-------- TEXT BLOCK --------

More than 650 children with disabilities, accommodated in institutions across Serbia, face neglect and isolation. Therefore the Government must develop a plan for their deinstitutionalization and stimulate the development of community support services for the families of these children, said Human Rights Watch (HRW) on 8 June. The Government should, inter alia, provide for the allocation of funds for support near dormitories for persons with disabilities, as well as to cease negative practices in dormitories, such as issuing too many medicines.
According to a researcher from this organization, Emina Ćerimović, the HWR report entitled “My Dream is the Leave Here” was drafted based on visits to institutions in Zvečanska, Sremčica, Subotica, Stamnica and Veternik, and three small dormitory communities, with interviews held with 118 children and young persons with disabilities, members of their families, activists fighting for the rights of such persons, as well as the staff of these institutions.
She said that medical interventions are being implemented without their consent over children and adults placed in these institutions.
“The majority of children with disabilities have at least one parent, but healthcare workers encourage families to send children to large residential institutions, claiming this to be the best solution. Over 60% of such children are not enrolled, and do not attend school, while the remainder is attending only schools for children with disabilities”, said Ćerimović.

-------- RECORDS --------

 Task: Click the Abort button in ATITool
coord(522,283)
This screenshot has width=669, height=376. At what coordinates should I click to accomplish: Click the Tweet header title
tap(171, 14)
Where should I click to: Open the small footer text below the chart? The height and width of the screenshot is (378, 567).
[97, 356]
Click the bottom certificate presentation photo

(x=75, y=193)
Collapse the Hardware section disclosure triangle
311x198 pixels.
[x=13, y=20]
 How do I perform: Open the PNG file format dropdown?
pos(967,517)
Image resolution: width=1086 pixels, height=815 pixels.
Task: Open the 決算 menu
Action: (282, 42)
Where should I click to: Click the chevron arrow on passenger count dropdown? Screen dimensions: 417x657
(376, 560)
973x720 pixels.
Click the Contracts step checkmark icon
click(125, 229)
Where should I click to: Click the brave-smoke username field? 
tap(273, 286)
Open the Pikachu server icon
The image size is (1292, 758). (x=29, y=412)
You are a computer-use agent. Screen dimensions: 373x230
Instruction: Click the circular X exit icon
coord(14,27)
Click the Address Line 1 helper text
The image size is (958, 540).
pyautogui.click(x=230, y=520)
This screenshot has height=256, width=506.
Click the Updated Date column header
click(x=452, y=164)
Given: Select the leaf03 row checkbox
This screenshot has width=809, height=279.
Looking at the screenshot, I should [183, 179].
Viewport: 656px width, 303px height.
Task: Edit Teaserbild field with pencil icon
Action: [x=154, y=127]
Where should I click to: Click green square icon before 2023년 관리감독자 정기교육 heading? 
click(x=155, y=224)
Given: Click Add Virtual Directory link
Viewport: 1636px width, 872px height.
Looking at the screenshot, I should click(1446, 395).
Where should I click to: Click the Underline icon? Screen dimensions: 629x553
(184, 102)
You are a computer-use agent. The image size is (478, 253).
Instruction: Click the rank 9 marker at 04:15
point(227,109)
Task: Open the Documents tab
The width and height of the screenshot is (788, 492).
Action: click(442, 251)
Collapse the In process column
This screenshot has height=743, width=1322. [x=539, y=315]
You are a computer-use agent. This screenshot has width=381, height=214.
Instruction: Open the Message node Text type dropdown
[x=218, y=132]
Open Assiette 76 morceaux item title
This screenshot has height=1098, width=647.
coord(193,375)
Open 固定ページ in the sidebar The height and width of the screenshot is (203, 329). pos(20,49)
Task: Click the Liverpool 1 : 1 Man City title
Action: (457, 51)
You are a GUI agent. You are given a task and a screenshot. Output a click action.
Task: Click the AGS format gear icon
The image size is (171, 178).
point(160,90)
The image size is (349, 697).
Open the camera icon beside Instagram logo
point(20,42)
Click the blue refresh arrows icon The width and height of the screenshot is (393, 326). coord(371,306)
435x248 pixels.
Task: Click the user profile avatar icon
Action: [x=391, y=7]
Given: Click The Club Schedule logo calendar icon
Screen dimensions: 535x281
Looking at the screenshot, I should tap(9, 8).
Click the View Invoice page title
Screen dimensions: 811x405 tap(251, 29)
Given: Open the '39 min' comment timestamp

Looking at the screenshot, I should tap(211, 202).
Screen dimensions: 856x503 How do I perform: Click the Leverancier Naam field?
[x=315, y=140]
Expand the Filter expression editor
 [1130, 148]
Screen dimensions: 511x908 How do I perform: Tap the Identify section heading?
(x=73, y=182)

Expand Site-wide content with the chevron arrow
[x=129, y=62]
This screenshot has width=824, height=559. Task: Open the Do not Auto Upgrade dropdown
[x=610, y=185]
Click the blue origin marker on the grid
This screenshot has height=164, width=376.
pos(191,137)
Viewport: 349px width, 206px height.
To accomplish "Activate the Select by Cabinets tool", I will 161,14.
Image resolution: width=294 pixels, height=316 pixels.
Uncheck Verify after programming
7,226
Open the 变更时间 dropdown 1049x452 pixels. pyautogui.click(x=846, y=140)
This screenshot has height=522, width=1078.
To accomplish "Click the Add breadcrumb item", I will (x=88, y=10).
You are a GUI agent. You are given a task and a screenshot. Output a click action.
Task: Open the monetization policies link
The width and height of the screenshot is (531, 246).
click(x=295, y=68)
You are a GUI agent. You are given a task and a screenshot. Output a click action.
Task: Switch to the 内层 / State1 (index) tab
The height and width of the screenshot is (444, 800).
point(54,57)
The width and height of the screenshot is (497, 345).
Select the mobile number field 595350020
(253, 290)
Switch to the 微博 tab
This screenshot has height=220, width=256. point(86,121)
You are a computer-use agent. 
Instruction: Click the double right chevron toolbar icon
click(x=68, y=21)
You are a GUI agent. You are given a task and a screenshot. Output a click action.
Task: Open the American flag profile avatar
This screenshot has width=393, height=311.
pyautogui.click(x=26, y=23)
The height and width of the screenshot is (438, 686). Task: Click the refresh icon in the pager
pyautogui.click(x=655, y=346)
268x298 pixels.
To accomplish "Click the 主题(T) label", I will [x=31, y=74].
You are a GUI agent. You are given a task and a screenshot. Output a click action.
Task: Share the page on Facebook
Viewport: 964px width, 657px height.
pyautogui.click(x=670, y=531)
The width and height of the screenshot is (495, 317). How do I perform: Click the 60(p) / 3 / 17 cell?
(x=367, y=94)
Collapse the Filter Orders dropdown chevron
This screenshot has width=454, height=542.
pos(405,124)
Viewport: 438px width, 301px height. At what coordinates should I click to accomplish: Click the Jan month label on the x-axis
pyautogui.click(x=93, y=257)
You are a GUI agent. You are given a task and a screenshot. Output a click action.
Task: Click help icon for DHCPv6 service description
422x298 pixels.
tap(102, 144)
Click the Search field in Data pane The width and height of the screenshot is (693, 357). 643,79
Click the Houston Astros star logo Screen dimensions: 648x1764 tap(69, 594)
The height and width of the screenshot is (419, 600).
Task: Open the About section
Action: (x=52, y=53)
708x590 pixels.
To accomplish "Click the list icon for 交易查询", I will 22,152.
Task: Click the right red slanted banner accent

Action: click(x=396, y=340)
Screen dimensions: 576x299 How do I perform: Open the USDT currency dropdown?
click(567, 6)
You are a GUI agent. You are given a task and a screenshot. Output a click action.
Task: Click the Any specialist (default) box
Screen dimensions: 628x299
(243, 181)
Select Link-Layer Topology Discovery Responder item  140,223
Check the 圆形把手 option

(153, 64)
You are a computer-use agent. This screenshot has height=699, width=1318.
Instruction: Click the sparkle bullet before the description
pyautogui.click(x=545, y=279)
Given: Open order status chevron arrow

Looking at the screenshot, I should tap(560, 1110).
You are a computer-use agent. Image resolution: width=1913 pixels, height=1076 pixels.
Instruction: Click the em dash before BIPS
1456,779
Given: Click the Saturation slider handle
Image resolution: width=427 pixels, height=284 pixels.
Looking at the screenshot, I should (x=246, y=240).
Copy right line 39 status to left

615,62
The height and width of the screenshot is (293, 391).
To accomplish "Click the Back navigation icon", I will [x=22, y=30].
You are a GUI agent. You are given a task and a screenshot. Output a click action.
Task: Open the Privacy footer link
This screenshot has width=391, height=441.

--------

- REQUIRED ACTION -
Retype the whole text on children with disabilities in Serbian institutions word for word. The entries are separate from the report on children in Serbian institutions.

- SOLUTION TO THIS TASK -
More than 650 children with disabilities, accommodated in institutions across Serbia, face neglect and isolation. Therefore the Government must develop a plan for their deinstitutionalization and stimulate the development of community support services for the families of these children, said Human Rights Watch (HRW) on 8 June. The Government should, inter alia, provide for the allocation of funds for support near dormitories for persons with disabilities, as well as to cease negative practices in dormitories, such as issuing too many medicines.
According to a researcher from this organization, Emina Ćerimović, the HWR report entitled “My Dream is the Leave Here” was drafted based on visits to institutions in Zvečanska, Sremčica, Subotica, Stamnica and Veternik, and three small dormitory communities, with interviews held with 118 children and young persons with disabilities, members of their families, activists fighting for the rights of such persons, as well as the staff of these institutions.
She said that medical interventions are being implemented without their consent over children and adults placed in these institutions.
“The majority of children with disabilities have at least one parent, but healthcare workers encourage families to send children to large residential institutions, claiming this to be the best solution. Over 60% of such children are not enrolled, and do not attend school, while the remainder is attending only schools for children with disabilities”, said Ćerimović.